## To be done
Render each nonblank line of the data below as one string in a JSON list, keeping the lines in order.
◇ ◇ ◇ ◇
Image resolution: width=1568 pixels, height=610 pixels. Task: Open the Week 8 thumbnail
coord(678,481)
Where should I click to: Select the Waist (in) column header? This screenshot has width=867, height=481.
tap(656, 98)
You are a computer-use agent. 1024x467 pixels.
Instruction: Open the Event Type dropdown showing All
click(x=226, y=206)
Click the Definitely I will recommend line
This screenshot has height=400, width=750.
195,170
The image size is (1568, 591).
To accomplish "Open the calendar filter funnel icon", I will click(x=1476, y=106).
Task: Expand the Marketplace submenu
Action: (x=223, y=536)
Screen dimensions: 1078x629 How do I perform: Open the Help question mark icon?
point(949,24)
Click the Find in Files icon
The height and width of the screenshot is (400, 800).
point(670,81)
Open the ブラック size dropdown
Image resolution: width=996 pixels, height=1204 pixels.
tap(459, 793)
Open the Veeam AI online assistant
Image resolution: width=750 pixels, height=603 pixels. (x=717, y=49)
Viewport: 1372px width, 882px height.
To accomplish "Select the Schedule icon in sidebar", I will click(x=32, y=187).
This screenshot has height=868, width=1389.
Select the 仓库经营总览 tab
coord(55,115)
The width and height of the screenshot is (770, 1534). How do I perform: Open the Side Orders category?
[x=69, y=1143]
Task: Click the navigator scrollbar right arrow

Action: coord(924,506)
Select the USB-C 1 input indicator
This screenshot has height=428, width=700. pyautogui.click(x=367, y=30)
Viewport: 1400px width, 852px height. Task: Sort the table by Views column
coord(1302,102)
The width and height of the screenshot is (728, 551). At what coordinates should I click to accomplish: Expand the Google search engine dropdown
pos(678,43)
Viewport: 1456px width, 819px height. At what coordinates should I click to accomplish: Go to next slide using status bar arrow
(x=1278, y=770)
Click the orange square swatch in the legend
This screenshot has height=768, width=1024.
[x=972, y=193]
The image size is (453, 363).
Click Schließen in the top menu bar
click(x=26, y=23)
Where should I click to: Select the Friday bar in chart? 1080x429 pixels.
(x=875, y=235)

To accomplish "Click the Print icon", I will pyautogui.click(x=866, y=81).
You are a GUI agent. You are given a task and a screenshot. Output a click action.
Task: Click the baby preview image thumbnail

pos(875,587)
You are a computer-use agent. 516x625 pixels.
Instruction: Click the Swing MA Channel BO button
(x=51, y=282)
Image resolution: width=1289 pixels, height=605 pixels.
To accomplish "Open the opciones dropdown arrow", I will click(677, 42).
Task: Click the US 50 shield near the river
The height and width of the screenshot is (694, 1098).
◇ ◇ ◇ ◇
## Final answer
[
  "Image resolution: width=1568 pixels, height=610 pixels. Task: Open the Week 8 thumbnail",
  "coord(678,481)",
  "Where should I click to: Select the Waist (in) column header? This screenshot has width=867, height=481.",
  "tap(656, 98)",
  "You are a computer-use agent. 1024x467 pixels.",
  "Instruction: Open the Event Type dropdown showing All",
  "click(x=226, y=206)",
  "Click the Definitely I will recommend line",
  "This screenshot has height=400, width=750.",
  "195,170",
  "The image size is (1568, 591).",
  "To accomplish \"Open the calendar filter funnel icon\", I will click(x=1476, y=106).",
  "Task: Expand the Marketplace submenu",
  "Action: (x=223, y=536)",
  "Screen dimensions: 1078x629 How do I perform: Open the Help question mark icon?",
  "point(949,24)",
  "Click the Find in Files icon",
  "The height and width of the screenshot is (400, 800).",
  "point(670,81)",
  "Open the ブラック size dropdown",
  "Image resolution: width=996 pixels, height=1204 pixels.",
  "tap(459, 793)",
  "Open the Veeam AI online assistant",
  "Image resolution: width=750 pixels, height=603 pixels. (x=717, y=49)",
  "Viewport: 1372px width, 882px height.",
  "To accomplish \"Select the Schedule icon in sidebar\", I will click(x=32, y=187).",
  "This screenshot has height=868, width=1389.",
  "Select the 仓库经营总览 tab",
  "coord(55,115)",
  "The width and height of the screenshot is (770, 1534). How do I perform: Open the Side Orders category?",
  "[x=69, y=1143]",
  "Task: Click the navigator scrollbar right arrow",
  "Action: coord(924,506)",
  "Select the USB-C 1 input indicator",
  "This screenshot has height=428, width=700. pyautogui.click(x=367, y=30)",
  "Viewport: 1400px width, 852px height. Task: Sort the table by Views column",
  "coord(1302,102)",
  "The width and height of the screenshot is (728, 551). At what coordinates should I click to accomplish: Expand the Google search engine dropdown",
  "pos(678,43)",
  "Viewport: 1456px width, 819px height. At what coordinates should I click to accomplish: Go to next slide using status bar arrow",
  "(x=1278, y=770)",
  "Click the orange square swatch in the legend",
  "This screenshot has height=768, width=1024.",
  "[x=972, y=193]",
  "The image size is (453, 363).",
  "Click Schließen in the top menu bar",
  "click(x=26, y=23)",
  "Where should I click to: Select the Friday bar in chart? 1080x429 pixels.",
  "(x=875, y=235)",
  "To accomplish \"Click the Print icon\", I will pyautogui.click(x=866, y=81).",
  "You are a GUI agent. You are given a task and a screenshot. Output a click action.",
  "Task: Click the baby preview image thumbnail",
  "pos(875,587)",
  "You are a computer-use agent. 516x625 pixels.",
  "Instruction: Click the Swing MA Channel BO button",
  "(x=51, y=282)",
  "Image resolution: width=1289 pixels, height=605 pixels.",
  "To accomplish \"Open the opciones dropdown arrow\", I will click(677, 42).",
  "Task: Click the US 50 shield near the river",
  "The height and width of the screenshot is (694, 1098)."
]